Hawaiian Telcom said its traditional phone, or land-line, customers, fell by 6 percent to 441,187 in 2010. However, the decline was smaller than an 8 percent drop in 2009. Hawaiian Telcom also said it added 16,700 packages of "bundled" telephone and Internet services in Hawaii households last year.
The company said its revenues were relatively steady in 2010 despite being in bankruptcy for most of the year. Hawaiian Telcom logged $401.4 million in revenue compared with $408.6 million in 2009. Growth from new Internet-based business services, higher demand for communications systems and equipment, and higher demand for network capacity from wireless carriers were more than offset by revenue declines as a result of access line losses, the utility reported.
Hawaiian Telcom said it expects intense competition going forward from a range of communications service providers. Wireless broadband providers constitute a significant source of competition, especially as such carriers expand and improve their network coverage and continue to lower their prices, the company said.

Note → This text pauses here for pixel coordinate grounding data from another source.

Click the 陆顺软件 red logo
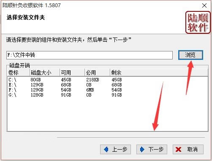212x161 pixels. (x=198, y=22)
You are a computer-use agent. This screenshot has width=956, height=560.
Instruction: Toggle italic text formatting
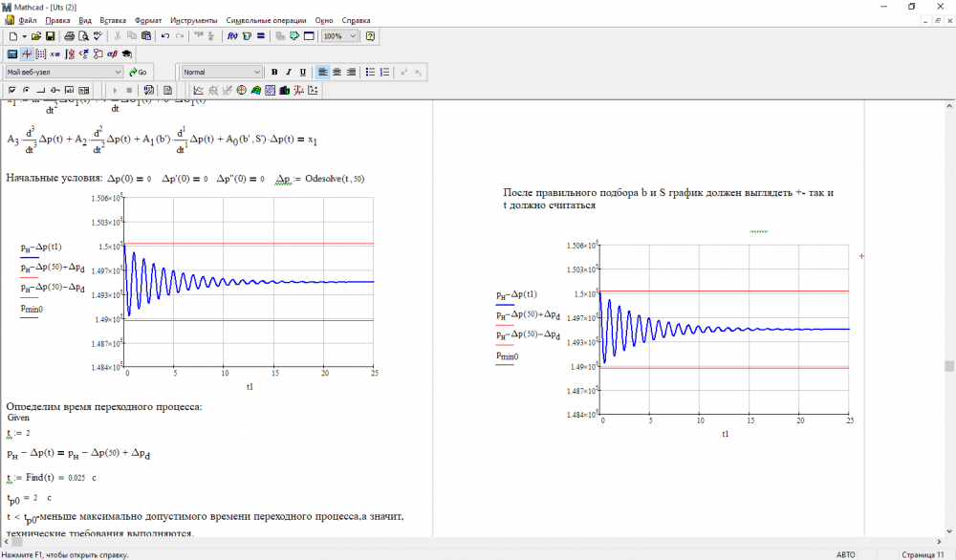coord(289,72)
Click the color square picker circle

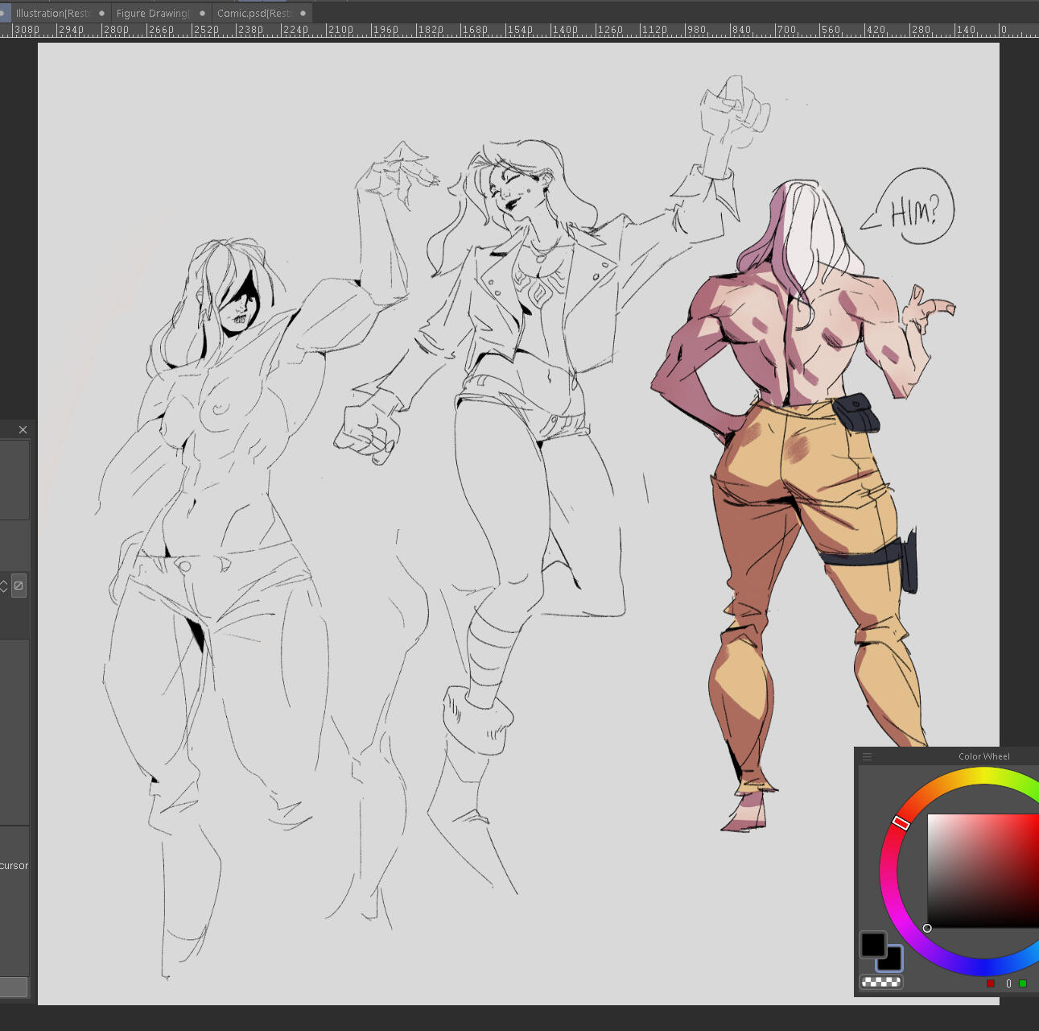tap(927, 928)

"As a result, some customers have chosen to completely forgo use of traditional wire-line phone service and instead rely solely on wireless services. We anticipate the wireless substitution trend will continue and could pose additional threat to our high-speed Internet product, particularly if wireless service rates continue to decline and the wireless service providers upgrade their networks to 4G technology and are able to deliver faster data speeds."
Hawaiian Telcom said it is pursuing a number of strategies to combat the competitive pressures, including preserving and generating new revenue through customer retention, upgrading and up-selling services to existing customers, new customer growth, winning back former customers and introducing new products.
Shares of Hawaiian Telcom closed up 50 cents, or 1.9 percent, at $26.50 yesterday in over-the-counter trading.